Förderung durch das Auswärtige Amt

Finanziell unterstützt wurde das deutsch-russische Forschungsprojekt vom Berliner Außenministerium. Ziel war es zum einen, der Fachdiskussion in Russland Impulse zu geben. In Deutschland ist man sich im Klaren, dass Klimaschutz eine globale Aufgabe ist, die ohne das der Fläche nach größte Land der Welt nicht gelöst werden kann.

Zum anderen erlangen Experten sowie das interessierte Publikum in Deutschland und der Europäischen Union wissenschaftliche Expertise zu der Frage, wie Russland, das das Pariser Abkommen unterzeichnet und seine Absicht bekundet hat, sich in Richtung Klimaneutralität zu bewegen, seinen Energiesektor und seine Wirtschaft auf umweltfreundliche Weise modernisieren würde und könnte. Dies wird es erlauben, mögliche Felder der internationalen Zusammenarbeit mit Russland genauer zu definieren.

- **Beigefügte Liste**
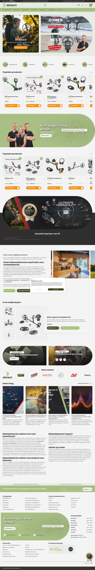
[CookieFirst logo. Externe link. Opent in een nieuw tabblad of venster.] (31, 279)
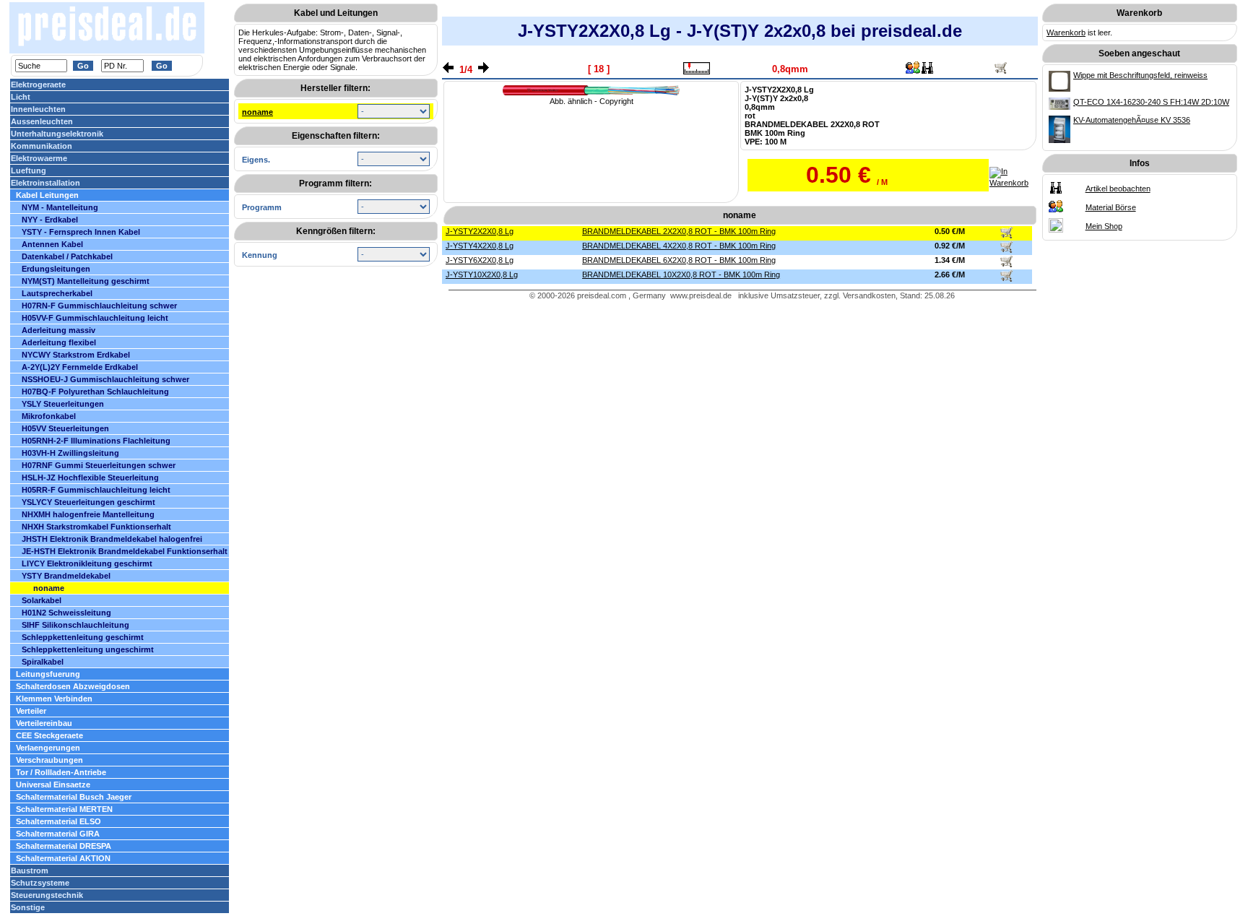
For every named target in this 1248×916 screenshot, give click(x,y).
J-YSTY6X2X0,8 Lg (480, 260)
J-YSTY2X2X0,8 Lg (480, 231)
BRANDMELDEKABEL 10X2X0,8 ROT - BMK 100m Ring (681, 274)
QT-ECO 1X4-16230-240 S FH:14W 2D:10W (1151, 102)
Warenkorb (1066, 32)
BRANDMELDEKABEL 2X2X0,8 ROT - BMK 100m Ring (679, 231)
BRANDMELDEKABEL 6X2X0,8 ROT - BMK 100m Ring (679, 260)
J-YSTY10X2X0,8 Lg (482, 274)
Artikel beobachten (1118, 188)
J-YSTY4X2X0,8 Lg (480, 245)
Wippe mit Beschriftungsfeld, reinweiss (1140, 75)
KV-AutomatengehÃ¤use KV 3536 (1131, 120)
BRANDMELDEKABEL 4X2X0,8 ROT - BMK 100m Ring (679, 245)
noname (257, 112)
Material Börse (1111, 207)
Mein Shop (1104, 226)
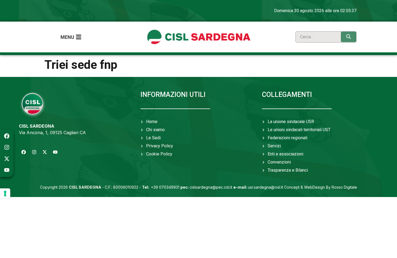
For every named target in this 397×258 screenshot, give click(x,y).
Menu (67, 37)
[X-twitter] (6, 158)
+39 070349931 (161, 187)
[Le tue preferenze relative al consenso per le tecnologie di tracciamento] (5, 193)
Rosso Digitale (344, 187)
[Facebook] (6, 136)
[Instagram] (6, 147)
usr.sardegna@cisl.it (258, 187)
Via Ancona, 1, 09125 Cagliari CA (52, 132)
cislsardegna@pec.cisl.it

- **Ziel der Übung**
Wie könnte der Textabschnitt über das vom Auswärtigen Amt geförderte deutsch-russische Klimaprojekt weitergehen? Schreiben Sie ihn im Anschluss an seinen letzten Satz fort. Die Liste ist eigenständiges Material und gehört nicht zum Textabschnitt.

- **Ergebnis der Übung**
Alexander Golub, Professor an der American University in Washington, D.C. und Vorsitzender des in Virginia ansässigen Climate Equity Research Center, betonte in seinem Vortrag während des Workshops: "Das Problem des Managements von Treibhausgasemissionen sollte im Rahmen des Gesamtkonzepts der Entwicklung Russlands für die nächsten 30 Jahre betrachtet werden".

Die Diversifizierung der Volkswirtschaft ist unumgänglich

Golub und sein Kollege Vladimir Potaschnikow, leitender Wissenschaftler an der unter der Schirmherrschaft des Staatspräsidenten stehenden Russländischen Akademie für Volkswirtschaft und öffentliche Verwaltung (RANEPA), sind überzeugt: Russland wird zwangsläufig den Weg einer Diversifizierung der Volkswirtschaft gehen und die Abhängigkeit vom Export fossiler Brennstoffe verringern. Dies werde selbst ohne eine aktive Beteiligung Russlands an der globalen Klimapolitik geschehen.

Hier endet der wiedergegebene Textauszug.